FE Today Logo

SCBs

Shakhawat Hossain | August 12, 2008 00:00:00


The finance ministry will start performance review of the country's three state-owned commercial banks (SCBs) from today (Tuesday) following their failure to 'achieve default loan recovery target', officials said Monday.

Finance and planning adviser Mirza Azizul Islam will examine the performance of Janata Bank Limited, the country's second largest commercial bank, on the day while review on Sonali and Agrani banks will be conducted next week.

"The default loan recovery will get top priority during the review," said a senior finance ministry official, speaking on condition of anonymity.

"Non-performing loan (NPL) of all three banks have ballooned, undermining their financial health.
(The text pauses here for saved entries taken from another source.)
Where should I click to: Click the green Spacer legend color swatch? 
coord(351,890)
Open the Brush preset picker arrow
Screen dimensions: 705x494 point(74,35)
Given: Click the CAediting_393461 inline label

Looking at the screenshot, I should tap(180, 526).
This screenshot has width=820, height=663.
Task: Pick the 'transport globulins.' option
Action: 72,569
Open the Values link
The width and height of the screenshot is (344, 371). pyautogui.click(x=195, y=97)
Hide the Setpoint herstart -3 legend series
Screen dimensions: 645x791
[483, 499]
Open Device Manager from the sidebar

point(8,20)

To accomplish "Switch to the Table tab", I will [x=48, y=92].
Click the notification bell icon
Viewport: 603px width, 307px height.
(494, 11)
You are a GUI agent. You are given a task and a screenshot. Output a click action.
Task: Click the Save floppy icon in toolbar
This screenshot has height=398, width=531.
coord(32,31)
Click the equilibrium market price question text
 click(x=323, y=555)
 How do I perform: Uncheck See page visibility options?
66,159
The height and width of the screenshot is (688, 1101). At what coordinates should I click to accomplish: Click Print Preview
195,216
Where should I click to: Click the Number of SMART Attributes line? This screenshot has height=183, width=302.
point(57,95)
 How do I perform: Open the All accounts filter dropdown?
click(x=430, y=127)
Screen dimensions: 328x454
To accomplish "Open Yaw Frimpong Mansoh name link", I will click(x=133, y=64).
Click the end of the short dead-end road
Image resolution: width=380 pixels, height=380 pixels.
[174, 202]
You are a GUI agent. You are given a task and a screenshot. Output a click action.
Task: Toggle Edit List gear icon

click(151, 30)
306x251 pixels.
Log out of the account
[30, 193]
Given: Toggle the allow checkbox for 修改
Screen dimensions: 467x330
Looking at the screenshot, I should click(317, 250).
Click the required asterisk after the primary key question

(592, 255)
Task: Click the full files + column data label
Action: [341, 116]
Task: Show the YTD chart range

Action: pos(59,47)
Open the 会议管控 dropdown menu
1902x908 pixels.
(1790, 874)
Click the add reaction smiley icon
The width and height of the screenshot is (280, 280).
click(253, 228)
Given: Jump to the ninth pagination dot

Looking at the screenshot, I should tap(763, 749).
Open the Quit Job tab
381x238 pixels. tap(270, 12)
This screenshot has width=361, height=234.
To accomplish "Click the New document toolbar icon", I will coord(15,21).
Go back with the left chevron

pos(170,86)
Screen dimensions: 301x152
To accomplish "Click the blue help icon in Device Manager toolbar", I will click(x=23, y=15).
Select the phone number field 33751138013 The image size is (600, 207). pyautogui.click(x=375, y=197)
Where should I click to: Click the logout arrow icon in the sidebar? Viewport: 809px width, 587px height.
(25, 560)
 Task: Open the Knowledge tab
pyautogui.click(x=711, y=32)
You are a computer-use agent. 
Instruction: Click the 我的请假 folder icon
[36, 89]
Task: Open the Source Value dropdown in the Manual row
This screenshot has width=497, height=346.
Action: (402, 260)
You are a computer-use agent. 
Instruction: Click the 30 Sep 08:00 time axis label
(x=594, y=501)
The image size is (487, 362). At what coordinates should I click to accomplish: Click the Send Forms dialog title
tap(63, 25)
The adviser wants to see why the banks have failed to reduce their NPL," he said.

Central bank deputy governor Nazrul Huda who heads the 'working group on SCBs restructuring' in a recent meeting reviewed the default loan recovery of the banks and termed their performance 'unsatisfactory'.

According to the review, the SCBs could only cut a fraction of the NPLs set by the central bank committee for the April-June quarter, while fresh loans have become classified during the period, pushing up the total bad loans.

Other issues like credit disbursement, cost of fund, operating cost and automation of the SCBs will also be discussed during the performance review, said the finance ministry official.

The three SCBs, which have been corporatised by the caretaker government in line with the suggestions of the International Monetary Fund and the World Bank, are implementing a four-year plan to improve their performance.

All three SCBs have been in bad financial health as they are gradually losing businesses to more efficient private banks while slow loan recovery and a huge NPL burden meant they could disburse only small amount of fresh loans.

From 64 per cent in as early as 2000s the SCBs' market share fell to 30 per cent in 2007.

Huge burden of non-performing loan, higher operating cost and poor service have been identified as the major causes behind the steep decline of SCBs' market share in the country's banking sector.

A central bank official said the NPL of the country's largest SCB, Sonali Bank Limited, has hit Tk 85.47 billion in June this year, which is about 44.35 per cent of its total loan.

But until March, the amount of its bad loan was Tk 71.52 billion, or 39.06 per cent of its total loan.

Sonali's NPL shot up during the period despite it recovered Tk 2.46 billion from the default creditors, said the official.

Janata recovered about Tk 960 million non-performing loan during the same period, but was still behind the target by almost 1.0 per cent. Its NPL stood at Tk 19.65 billion until June, which is 15.99 per cent of its total loan.

NPL of the country's third largest SCB, Agrani Bank Limited, still remained in the red, standing at 27.50 per cent of its total loan until June against the central bank-fixed target of 22.47 per cent.

The bank was supposed to recover Tk 1.35 billion NPL in the April-June quarter but could manage only Tk 980 million during the period. Its NPL reached Tk 29.92 billion at the end of the financial year.

To speed up bad loan recovery the central bank has recommended that the law ministry arrange 'analogous hearing', under which the SCBs will select all the identical cases and will settle them in one go.